The Freight Transport Industry
Freight container market needs a two-year recovery period
The COVID-19 crisis has hit hard enough and continues to affect the global container shipping market. The current economic situation does not give much hope for a short-term recovery of this market. Demand for container shipments has fallen sharply, especially as China closed much of its plants in February 2020. The volume of production or cargo to be exported to other countries plummeted. The situation was exacerbated by a number of restrictions and requirements in almost every industry and in the world's ports.
At first, everyone thought that this was just a problem for China: a significant reduction in manpower, the closure of factories and shipyards, but, as the events unfolded, it was already clear that this was a global crisis. Various restrictions have led to labor shortages in all segments of China's shipping industry, which in turn has affected trade, and this decline is the sharpest in 16 years.
China is a major player in the international trade chain, with the most active and important shipping container ports in the world. Although the country was the first to be hit by the coronavirus, it is one of the first to embark on a recovery path, while the rest of the world is still overcome by uncertainty and chaos about the future scenario.
Surplus cargo - a major problem in the shipping industry
As a result of the economic consequences of the coronavirus, the volume of cargo imported into the USA also decreased significantly - by 12.5%. These retail figures sharply reflect the extent to which domestic consumption of goods has declined, but it will take a long time to recover to pre-coronavirus levels.
The United States has also imposed strict restrictions on ships entering Chinese ports by imposing strict crew and ship surveillance. According to the coast guard guidelines, the ship's crew is currently required to have a 14 day quarantine period. These requirements are causing a significant drop in trading activity, which is halting the progress of industry processes.
Another trend that is exacerbating the transport market as a whole is the increase in demand for small vessels, while large vessels are experiencing a sharp drop in chartering tariffs on the main long-haul routes with the most delays.
With container vessels at a standstill, a new record of -2.65 million TEU was reached in the spring of this year, driven by the transport of semi-empty or virtually empty vessels. Baltic and International Maritime Council (BIMCO) expects the idle fleet to remain at around 10% for the remaining year, which is also in line with the World Trade Organisation's optimistic scenario of a 10% reduction in container traffic demand in 2020.
Given that most international cargo ships are quarantined, surplus cargo will create additional problems for freight operators. In some cases, due to increased congestion in ports, containers are sent back to the country of origin because there are countries that avoid Chinese shipments.
China is a major importer of crude oil, so the slowdown in economic activity in China is certainly having a negative effect on demand for crude oil tankers. This is also noted in the market research Vessels Value data, which this year showed a sharp drop in demand for Chinese crude oil tankers. From an average of 3.4 billion ton miles per day in 2019 to almost zero today.
However, it should be noted that fluctuations in fuel prices have led to a direct reduction in shipping costs for a number of operators.
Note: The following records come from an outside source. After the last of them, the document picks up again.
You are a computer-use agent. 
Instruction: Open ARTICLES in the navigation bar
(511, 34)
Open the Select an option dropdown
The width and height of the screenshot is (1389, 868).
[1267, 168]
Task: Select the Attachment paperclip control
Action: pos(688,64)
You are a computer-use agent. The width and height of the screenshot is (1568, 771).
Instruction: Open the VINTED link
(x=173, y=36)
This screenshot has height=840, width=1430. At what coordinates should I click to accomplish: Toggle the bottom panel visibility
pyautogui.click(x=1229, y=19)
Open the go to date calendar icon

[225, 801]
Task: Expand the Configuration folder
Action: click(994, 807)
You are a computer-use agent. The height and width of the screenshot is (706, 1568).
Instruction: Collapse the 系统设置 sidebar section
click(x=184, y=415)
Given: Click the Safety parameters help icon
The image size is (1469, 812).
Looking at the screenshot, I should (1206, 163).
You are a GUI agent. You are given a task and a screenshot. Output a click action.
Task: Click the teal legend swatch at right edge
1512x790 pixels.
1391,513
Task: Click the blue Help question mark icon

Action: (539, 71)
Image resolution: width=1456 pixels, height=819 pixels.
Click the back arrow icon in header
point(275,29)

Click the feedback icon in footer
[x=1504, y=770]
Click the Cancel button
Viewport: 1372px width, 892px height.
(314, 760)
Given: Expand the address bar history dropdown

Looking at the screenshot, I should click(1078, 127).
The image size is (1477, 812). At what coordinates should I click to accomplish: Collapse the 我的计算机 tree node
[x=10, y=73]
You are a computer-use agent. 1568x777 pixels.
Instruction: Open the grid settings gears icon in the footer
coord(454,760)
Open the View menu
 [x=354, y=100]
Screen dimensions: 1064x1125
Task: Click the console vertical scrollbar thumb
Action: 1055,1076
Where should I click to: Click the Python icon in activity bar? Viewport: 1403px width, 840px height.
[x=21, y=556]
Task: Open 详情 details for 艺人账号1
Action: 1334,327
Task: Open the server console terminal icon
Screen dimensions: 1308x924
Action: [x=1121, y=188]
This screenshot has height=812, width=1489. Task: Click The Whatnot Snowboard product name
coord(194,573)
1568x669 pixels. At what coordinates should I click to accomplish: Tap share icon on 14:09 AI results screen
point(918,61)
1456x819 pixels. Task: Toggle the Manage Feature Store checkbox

Namely, the demand for oil tankers is currently increasing, as the "collapse" of The Organization of the Petroleum Exporting Countries (OPEC + Alliance) led to a 30% drop in oil prices and a possible price war between the world leaders. Nevertheless, the COVID-19 pandemic is expected to severely damage oil demand 2020, which will have a negative impact on oil transportation rates in the coming months.
Demand for container transport will not recover in the short term
Experts already estimate that the demand for container transport will not recover in the short term, it will take at least two years. As the virus continues to spread like wildfire, container shipping is increasingly becoming the epicenter of the global shipping industry crisis. The sale of containerized consumer goods has been hit hardest by various restrictive measures and consumer habits, so the crisis could last long enough.
The current scenario, which revolves around the coronavirus, has caused a number of setbacks in the maritime and shipping sectors, and it is still quite difficult to predict the future of the shipping industry. If COVID-19 restrictive measures are reviewed at the level of policy makers, this will stabilize the situation and make it more predictable.